# Task goal:
How many lines in the records below contain the word "menu"? Reply with the number alone.

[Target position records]

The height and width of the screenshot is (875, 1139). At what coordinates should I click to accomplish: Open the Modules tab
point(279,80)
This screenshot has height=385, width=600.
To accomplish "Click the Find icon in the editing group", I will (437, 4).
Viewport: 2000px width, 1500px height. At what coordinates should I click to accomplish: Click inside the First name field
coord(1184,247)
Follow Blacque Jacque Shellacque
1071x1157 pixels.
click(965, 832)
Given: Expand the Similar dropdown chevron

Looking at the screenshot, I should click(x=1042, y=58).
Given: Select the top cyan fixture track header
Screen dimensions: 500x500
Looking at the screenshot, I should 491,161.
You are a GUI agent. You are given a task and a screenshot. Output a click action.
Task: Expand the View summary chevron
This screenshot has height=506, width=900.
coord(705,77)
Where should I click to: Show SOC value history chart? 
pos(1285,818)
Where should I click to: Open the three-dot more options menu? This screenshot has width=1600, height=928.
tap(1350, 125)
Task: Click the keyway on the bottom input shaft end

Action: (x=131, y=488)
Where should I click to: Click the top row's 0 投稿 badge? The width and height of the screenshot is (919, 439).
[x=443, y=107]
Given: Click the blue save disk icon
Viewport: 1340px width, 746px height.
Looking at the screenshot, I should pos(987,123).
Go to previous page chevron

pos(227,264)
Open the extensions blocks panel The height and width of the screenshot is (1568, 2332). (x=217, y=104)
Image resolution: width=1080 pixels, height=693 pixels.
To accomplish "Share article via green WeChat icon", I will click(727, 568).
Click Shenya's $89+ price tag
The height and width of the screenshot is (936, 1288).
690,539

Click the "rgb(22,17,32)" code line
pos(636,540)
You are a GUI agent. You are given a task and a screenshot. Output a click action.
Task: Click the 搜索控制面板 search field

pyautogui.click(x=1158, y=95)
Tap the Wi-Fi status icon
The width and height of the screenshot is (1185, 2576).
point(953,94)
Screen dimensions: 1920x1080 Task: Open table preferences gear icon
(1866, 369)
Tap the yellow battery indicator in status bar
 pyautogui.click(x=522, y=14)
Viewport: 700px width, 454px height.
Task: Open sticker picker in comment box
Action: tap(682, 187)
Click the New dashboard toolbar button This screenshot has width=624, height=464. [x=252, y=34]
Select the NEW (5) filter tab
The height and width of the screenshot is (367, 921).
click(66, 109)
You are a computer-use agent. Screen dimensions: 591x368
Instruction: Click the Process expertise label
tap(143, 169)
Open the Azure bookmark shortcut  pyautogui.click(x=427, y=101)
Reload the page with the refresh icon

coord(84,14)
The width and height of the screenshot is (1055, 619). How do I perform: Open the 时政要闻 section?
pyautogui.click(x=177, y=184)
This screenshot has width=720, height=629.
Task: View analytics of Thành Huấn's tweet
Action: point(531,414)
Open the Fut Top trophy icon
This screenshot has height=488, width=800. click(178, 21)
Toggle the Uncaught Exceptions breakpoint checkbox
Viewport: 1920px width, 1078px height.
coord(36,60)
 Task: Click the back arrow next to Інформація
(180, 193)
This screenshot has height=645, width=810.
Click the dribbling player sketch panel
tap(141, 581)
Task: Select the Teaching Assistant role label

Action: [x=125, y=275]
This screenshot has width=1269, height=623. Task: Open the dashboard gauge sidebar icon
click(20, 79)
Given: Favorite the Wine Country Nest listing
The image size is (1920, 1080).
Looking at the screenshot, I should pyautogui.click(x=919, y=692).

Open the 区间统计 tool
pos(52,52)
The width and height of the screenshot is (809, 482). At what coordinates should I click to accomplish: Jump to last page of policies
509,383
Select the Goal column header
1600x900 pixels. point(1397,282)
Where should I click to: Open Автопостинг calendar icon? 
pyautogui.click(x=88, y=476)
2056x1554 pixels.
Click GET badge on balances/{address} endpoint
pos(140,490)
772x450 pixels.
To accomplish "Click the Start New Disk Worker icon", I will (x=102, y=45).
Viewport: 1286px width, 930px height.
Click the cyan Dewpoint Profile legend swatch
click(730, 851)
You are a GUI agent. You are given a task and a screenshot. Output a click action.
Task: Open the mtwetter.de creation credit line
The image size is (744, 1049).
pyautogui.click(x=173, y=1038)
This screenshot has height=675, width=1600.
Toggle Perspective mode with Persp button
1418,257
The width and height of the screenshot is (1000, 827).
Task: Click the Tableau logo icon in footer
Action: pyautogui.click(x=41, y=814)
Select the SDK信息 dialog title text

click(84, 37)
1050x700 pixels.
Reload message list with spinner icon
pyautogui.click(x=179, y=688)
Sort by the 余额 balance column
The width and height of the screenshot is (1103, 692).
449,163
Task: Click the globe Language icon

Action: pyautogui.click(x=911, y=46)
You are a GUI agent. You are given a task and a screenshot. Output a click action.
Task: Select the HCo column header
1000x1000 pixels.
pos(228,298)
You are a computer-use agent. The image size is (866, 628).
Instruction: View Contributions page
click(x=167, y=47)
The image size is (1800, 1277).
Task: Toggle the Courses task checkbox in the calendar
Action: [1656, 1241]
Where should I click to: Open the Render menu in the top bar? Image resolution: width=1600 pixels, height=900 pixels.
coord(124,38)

# Solution to this problem:
2